### Exercise
Can you edit the beer-afloat forum thread below, giving everything from "# Beer afloat." down to "put out fires." again with "corny" replaced by "keg"?

### Document excerpt
━━━━━━━━━━━━━━━━━━━━━━━━━━━━━━

# Beer afloat.



## abyss (18/11/16)

I like to have a couple of middies whilst fishing and am going to hook up a 9.5 corny to this tap.
It may foam up a bit but I will keep you posted.
I hope I'm not going overboard.
I am even thinking of using a CO2 extinguisher for dispensing and I can use it to put out fires.


----------



## damoninja (18/11/16)

Ah yes the fire marshal at my work mandates having the fire extinguisher pre occupied, obstructed by a regulator and and partially discharged


----------



## Devhay (18/11/16)

Hahaha awesome! Nothing beats a few cold ones out on the water, that is next level


----------



## TwoCrows (18/11/16)

It may foam up a bit, but no one wants a flat head whilst catching flat head.


Sorry had too .........


----------



## abyss (18/11/16)

TwoCrows said:


> It may foam up a bit, but no one wants a flat head whilst catching flat head.
> 
> 
> Sorry had too .........


I agree, I just want to hook it up when my mates come down.


----------



## Droopy Brew (18/11/16)

Great idea.
Would love to do that on my boat. However getting a reasonable pour after smashing 50NM through 15 knot chop might be a bit of an ask.


----------



## damoninja (18/11/16)

abyss said:


> It may foam up a bit


Build a damper apparatus


----------



## n87 (18/11/16)

damoninja said:


> Build a damper apparatus


I couldn't think of a much damper apparatus than a boat


----------



## mtb (18/11/16)

I really hope all these nautical/fishing puns aren't going unnoticed. They're great, not watered down at all


----------



## abyss (18/11/16)

I hear there's a drink called water, see what it does to the bottom of boats.


----------



## Feldon (18/11/16)

Its been done before. In 1966-67 Francis Chichester set off on a solo circumnavigation of the world via Cape Horn. In his boat _Gypsy Moth IV _he had a keg of beer (Whitbread's I think), a CO2 tank and a pluto gun.

He also took with him a supply of gin, rum, scotch, brandy and champagne. When questioned about the amount of booze he was taking he said, "Any damn fool can navigate the world sober. It takes a really good sailor to do it drunk."


----------



## Killer Brew (18/11/16)

Is it a s-ale boat?


----------



## TwoCrows (18/11/16)

Or is it a schooner.


----------



## mstrelan (18/11/16)

A schooner is a sailboat


----------



## Feldon (18/11/16)




----------



## abyss (19/11/16)

It's not a schooner or s ale boat , it's a double skull.


----------



## fdsaasdf (19/11/16)

abyss said:


> I hope I'm not going overboard.


Me neither... unless I'm lucky enough to see an empty fishing boat with a 9L keg float past...


----------



## Feldon (20/11/16)

Don't forget a trusty first mate to lend a hand...


----------

━━━━━━━━━━━━━━━━━━━━━━━━━━━━━━

### Data lines
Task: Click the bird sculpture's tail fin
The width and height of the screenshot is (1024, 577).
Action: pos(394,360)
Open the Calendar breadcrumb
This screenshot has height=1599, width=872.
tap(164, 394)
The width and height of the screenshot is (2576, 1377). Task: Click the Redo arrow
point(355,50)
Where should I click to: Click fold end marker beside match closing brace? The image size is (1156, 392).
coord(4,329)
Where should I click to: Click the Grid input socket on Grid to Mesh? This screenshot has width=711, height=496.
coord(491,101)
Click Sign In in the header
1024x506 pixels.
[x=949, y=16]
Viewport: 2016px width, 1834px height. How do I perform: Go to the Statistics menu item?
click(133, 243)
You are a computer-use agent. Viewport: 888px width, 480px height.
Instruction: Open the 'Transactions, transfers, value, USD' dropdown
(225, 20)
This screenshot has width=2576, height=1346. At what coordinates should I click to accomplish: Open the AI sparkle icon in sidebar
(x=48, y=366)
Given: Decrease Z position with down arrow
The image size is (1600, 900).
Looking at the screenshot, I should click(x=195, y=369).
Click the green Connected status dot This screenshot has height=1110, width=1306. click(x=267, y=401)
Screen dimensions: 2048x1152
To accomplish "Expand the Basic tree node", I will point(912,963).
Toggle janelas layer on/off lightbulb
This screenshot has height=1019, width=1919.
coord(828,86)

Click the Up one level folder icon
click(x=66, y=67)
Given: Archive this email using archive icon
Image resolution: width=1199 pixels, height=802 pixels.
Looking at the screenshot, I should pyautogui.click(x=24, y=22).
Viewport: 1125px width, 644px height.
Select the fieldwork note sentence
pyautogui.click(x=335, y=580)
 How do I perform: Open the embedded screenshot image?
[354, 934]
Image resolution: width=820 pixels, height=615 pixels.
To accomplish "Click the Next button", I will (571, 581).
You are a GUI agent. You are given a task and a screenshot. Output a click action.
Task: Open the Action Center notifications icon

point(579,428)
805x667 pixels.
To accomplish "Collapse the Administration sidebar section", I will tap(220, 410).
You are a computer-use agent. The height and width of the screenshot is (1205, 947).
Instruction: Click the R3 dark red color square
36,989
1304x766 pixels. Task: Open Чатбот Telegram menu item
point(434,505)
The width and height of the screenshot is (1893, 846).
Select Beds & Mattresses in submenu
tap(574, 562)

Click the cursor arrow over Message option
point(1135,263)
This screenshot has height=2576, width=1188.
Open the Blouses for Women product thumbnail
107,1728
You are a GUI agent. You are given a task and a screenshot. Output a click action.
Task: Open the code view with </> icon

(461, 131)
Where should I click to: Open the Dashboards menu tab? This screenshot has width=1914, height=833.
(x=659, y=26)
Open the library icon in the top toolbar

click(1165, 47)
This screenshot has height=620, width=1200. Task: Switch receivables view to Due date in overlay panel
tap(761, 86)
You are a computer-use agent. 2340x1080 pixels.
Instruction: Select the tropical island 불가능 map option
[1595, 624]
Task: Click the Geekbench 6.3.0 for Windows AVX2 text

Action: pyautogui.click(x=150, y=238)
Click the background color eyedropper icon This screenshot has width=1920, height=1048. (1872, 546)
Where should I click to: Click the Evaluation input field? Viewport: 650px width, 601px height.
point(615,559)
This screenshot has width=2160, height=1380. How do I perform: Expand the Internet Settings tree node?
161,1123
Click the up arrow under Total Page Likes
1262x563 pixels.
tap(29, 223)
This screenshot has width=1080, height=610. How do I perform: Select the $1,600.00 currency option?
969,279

━━━━━━━━━━━━━━━━━━━━━━━━━━━━━━

### Final answer
# Beer afloat.



## abyss (18/11/16)

I like to have a couple of middies whilst fishing and am going to hook up a 9.5 keg to this tap.
It may foam up a bit but I will keep you posted.
I hope I'm not going overboard.
I am even thinking of using a CO2 extinguisher for dispensing and I can use it to put out fires.